Start of Records provided
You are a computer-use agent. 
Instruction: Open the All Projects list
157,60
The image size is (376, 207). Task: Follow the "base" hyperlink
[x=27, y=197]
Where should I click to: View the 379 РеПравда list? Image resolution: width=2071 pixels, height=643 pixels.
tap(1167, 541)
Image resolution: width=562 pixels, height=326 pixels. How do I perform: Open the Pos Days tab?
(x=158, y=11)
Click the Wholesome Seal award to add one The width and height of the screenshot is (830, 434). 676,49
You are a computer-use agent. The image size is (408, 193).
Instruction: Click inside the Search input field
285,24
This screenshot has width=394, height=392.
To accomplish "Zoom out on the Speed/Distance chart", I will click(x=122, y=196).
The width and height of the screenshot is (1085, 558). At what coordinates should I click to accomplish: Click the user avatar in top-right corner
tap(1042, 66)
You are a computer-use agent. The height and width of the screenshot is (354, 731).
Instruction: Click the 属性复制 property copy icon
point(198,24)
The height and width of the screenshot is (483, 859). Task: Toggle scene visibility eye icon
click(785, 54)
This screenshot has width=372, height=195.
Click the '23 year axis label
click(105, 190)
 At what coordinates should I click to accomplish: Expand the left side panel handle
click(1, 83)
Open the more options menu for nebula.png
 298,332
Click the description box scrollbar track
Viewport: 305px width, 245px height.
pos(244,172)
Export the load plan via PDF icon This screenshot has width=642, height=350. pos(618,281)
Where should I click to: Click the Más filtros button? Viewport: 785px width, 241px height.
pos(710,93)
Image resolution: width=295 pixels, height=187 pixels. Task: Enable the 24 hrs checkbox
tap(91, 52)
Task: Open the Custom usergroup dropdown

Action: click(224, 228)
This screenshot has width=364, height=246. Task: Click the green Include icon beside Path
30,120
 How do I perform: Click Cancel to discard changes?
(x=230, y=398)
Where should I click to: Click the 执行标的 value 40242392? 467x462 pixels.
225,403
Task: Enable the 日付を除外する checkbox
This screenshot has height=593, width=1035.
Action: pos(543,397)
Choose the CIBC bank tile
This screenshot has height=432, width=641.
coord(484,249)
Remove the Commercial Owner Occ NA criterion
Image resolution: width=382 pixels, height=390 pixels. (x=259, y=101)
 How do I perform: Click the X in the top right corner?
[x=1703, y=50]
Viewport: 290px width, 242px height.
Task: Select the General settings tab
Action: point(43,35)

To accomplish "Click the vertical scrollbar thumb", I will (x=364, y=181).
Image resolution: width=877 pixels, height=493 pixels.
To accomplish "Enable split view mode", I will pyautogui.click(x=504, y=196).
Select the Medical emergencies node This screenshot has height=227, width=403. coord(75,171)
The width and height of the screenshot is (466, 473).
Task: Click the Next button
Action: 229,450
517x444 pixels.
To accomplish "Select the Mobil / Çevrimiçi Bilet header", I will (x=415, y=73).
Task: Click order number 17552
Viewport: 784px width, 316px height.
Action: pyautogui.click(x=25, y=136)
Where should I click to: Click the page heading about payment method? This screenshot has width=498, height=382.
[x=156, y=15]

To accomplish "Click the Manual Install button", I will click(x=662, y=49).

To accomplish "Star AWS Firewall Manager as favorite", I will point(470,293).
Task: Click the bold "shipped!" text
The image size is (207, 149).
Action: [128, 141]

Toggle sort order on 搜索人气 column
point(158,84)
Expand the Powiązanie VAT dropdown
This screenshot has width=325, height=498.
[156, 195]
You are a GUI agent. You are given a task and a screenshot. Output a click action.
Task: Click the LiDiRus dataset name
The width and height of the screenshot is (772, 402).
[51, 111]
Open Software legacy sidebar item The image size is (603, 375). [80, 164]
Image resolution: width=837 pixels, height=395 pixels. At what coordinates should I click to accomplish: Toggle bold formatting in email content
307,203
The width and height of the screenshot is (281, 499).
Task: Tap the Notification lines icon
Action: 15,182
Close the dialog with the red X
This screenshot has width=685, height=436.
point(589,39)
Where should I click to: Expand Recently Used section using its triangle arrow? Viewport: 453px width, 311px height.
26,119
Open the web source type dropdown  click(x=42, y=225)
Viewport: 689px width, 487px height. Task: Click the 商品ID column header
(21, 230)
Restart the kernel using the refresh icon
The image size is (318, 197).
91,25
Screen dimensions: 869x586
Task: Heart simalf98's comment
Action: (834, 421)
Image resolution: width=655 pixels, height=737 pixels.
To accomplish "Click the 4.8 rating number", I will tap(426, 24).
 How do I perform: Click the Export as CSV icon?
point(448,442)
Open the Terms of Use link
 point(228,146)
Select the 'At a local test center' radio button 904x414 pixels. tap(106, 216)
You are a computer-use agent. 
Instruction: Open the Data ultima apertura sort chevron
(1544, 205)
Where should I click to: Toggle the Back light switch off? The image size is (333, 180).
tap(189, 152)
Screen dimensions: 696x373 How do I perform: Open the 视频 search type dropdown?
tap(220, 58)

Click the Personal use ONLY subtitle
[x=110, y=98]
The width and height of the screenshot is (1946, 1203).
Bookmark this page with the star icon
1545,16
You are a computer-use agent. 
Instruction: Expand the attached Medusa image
End of Records provided
What the task requires: Return all lines from the data that include the string "number".

Response to the task:
Task: Click order number 17552
To accomplish "Click the 4.8 rating number", I will tap(426, 24).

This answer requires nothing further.